8. After determining the aforementioned COT, The steps include determining the retransmission time of the first terminal, If the retransmission time falls within the range of the COT, the steps include performing a Class II channel access procedure for the retransmission of at least some of the first target resources, If the retransmission time falls outside the range of the COT, the further step includes performing a Class I channel access procedure for the retransmission of at least some of the first target resources. The channel access processing method for side links according to claim 1.

9. The step of the first terminal transmitting the first control information to the second terminal is: If the first condition is met, the first terminal transmits the first control information to the second terminal, The first condition is, The remaining time of the COT is greater than or equal to a pre-set first threshold.
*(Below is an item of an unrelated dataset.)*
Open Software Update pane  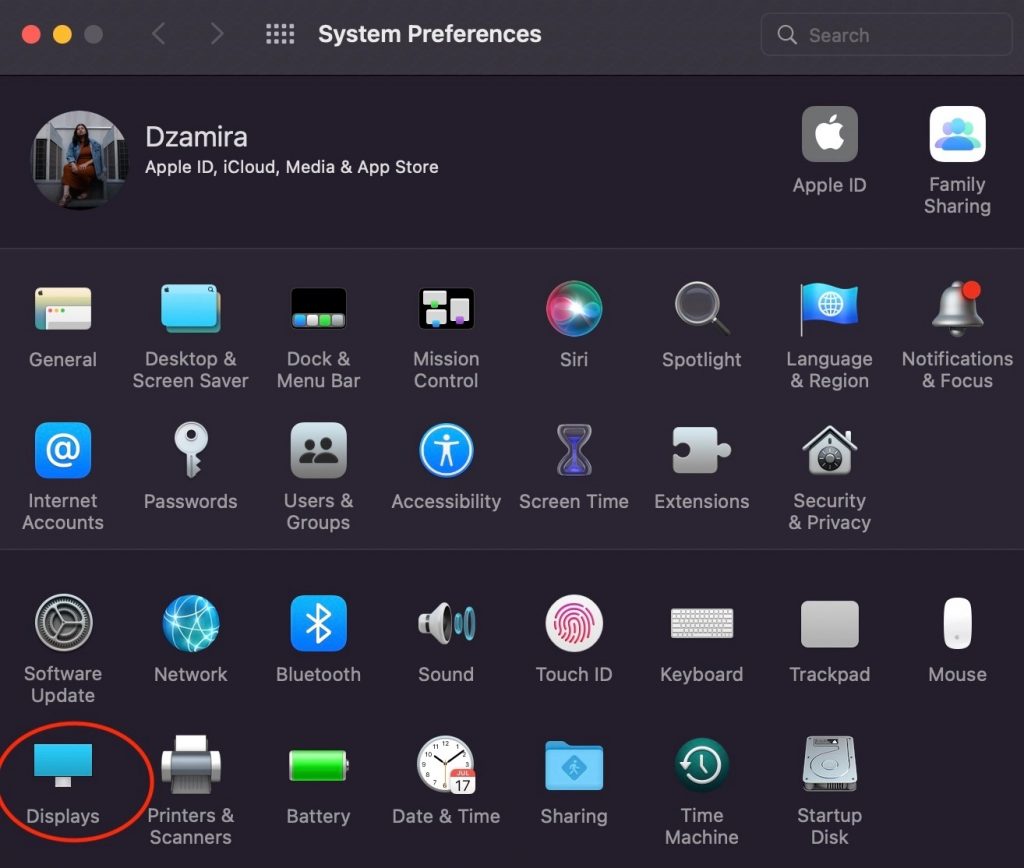coord(63,624)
The first terminal has a service to transmit to the second terminal, The higher layer's configuration or pre-configuration supports COT sharing, and The first terminal supports the execution of COT sharing. Satisfying at least one of the following: The channel access processing method for side links according to claim 1.

10. When performing a Class 1 channel access procedure for at least some of the first target resources, and receiving second control information transmitted to the first terminal by the second terminal, the side link channel access processing method: If the third condition is met, the procedure further includes deciding to terminate the Class 1 channel access procedure and, based on the second control information, performing a Class 2 channel access procedure for at least some of the Class 1 target resources. Here, the second control information includes information about the COT determined by the second terminal, The third condition mentioned above is, The service priority of the first terminal is less than or equal to the service priority of the second terminal. The channel access priority of the first terminal is lower than the channel access priority of the second terminal, and The condition includes at least one of the following: the remaining COT time of the second terminal is greater than the third time threshold, The channel access processing method for side links according to claim 1.

11. Before the first terminal transmits the first control information to the second terminal, The step further includes determining the maximum decoding delay. The channel access processing method for side links according to claim 1.

12. The first terminal, within the maximum decoding processing delay, To transmit a service to the second terminal, The system can perform at least one of the following: transmitting second placeholder information to the second terminal, wherein the time length of the second placeholder information is less than or equal to a fourth predetermined threshold. The channel access processing method for side links according to claim 11.

13. Terminal device, It includes a transmitter / receiver, a processor, memory, and a program or instructions stored in the memory that can be executed by the processor, When the processor executes the program or instruction, it implements the side-link channel access processing method described in any one of claims 1 to 12. Terminal equipment.

14. A program or instruction is stored, and when the program or instruction is executed by the processor, the side-link channel access processing method described in any one of claims 1 to 12 is realized. A readable storage medium.